Reviewed by Adah Stock
Master Teacher and a Science Education Consultant
For many busy teachers, looking at research about science teaching is something that gets pushed to the bottom of the list of things to do. Yet, educators often wonder if what they are doing in the classroom is the best way to help young students to succeed. This volume supports great science teaching and provides the research–based advice needed to improve teaching in an easily accessible way so that any educator can be the very best at what they do in the science classroom.
This volume contains twenty–seven columns originally published in Science and Children's Perspectives, a journal supports teaching for elementary grades.
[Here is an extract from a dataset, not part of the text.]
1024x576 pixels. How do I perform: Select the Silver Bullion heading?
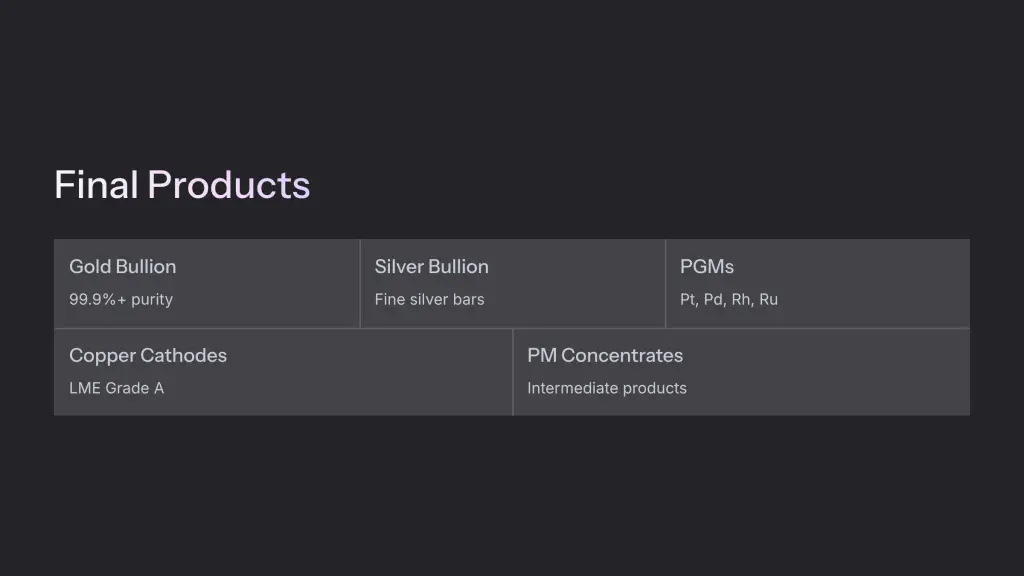[431, 267]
The columns are grouped into six sections that cover topics that relate to all elementary teachers. The section titles include the following: General Teaching Goals; Strategies to Facilitate Science Learning; Teaching Science and other Disciplines Together; Student Thinking and Misconceptions; Society and Science Learning; and Developing as a Teacher.
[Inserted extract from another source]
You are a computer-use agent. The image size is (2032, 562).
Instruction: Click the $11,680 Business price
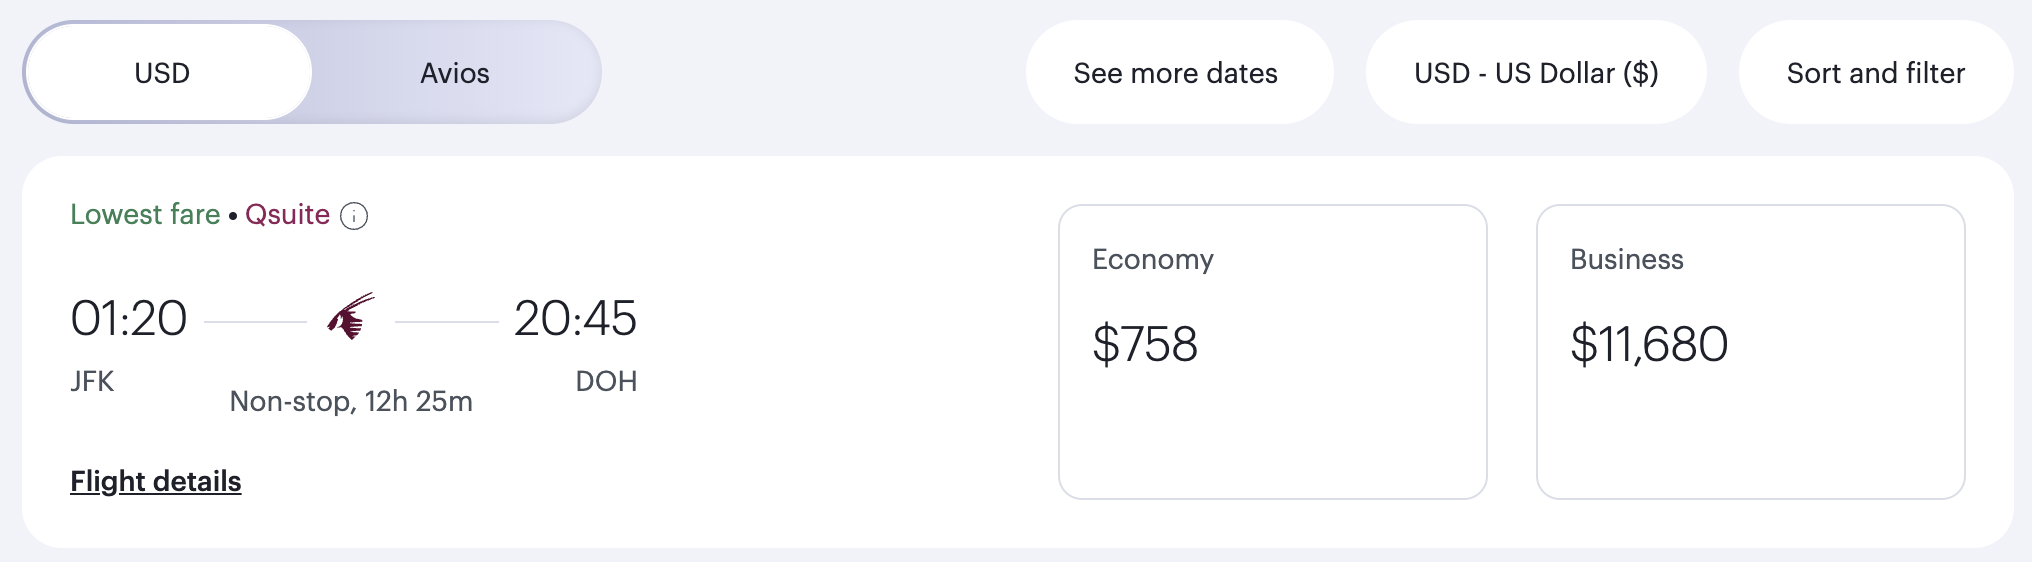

Each of the columns starts with a real–life scenario expressed by a teacher. For example, in the section on student thinking and misconceptions, a very important topic, the first column is “Assessing and Addressing Student Science Ideas.” In the scenario in this particular column a colleague is concerned that after teaching a science unit several students still had ‘wacky ideas’ about the concepts. Reading further, one learns what research says about these ‘wacky ideas’ sometimes called alternative conceptions, naive conceptions, or misconceptions. Further reading explains how to identify those ideas, what misconceptions to expect, and concludes with strategies that are useful in addressing these misconceptions. Following this short, four–page column are twelve solid research resources for further reading at the discretion of the reader.
Each chapter is formulated identically so a reader has quick and concise information available to them. Professors of future science educators, teachers both new and experienced, supervisors of groups of teachers, and educators in general will find that this volume supports proof that science in elementary school is necessary. This book also provides the most effective, current, research–based approaches for science in the elementary classroom. I highly recommend this book to all educators.